For the first time in at least a century (if not 200 years), this arched architectural feature is revealed! We believe that this feature was associated with the bar and tavern during William Brown's tenure (c1760-1790). Our best guess as to when the feature was bricked up is sometime during the late 1700s or early 1800s.
If you look closely at the above image, you will see an archway made out of bricks. Though this image doesn't show it too well (it is best seen in person), the original archway opening ended at the course of bricks immediately above the blue wooden chair rail.
Integrated into the brickwork are a few pieces of wood. You can see them at the bottom of where the arching starts on both sides as well as near the bottom of the archway itself. The image to the left is a close-up look of the upper right side of the arch with the boards circled.
These pieces of wood, called nailers or nailer boards, are necessary in colonial masonry if you plan to have wooden trim on your wall. These nailers are how you would attached trim to the wall.
Imagine then that if the archway was open, then you'd be able to see through the opening into the other side of the wall. If you were standing in the tavern room (as in the image below), then you would probably see into the bar area on the other side of the wall.
The image below shows the other side of the wall (looking towards the tavern room).

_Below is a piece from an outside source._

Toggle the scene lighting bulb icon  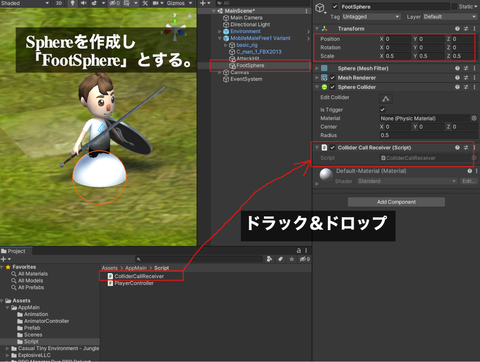pyautogui.click(x=73, y=3)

This side is much rougher than the tavern room side. There are wires and poorly patched brick visible. We know that during the Almshouse period (c1823-1965), that this space was a small closet or pantry. That may be why this side of the wall is in worse condition than the tavern room side. The image below shows some of the other wires and cables running through the wall at the top of the wall.
We are still internally discussing what the revealed archway and brickwork tells us about the building. Our current plan is to start designing and constructing a wooden bar for that space (where the closet used to be). We may be able to have a portion of the bar installed later this year. If so, we'll keep you updated.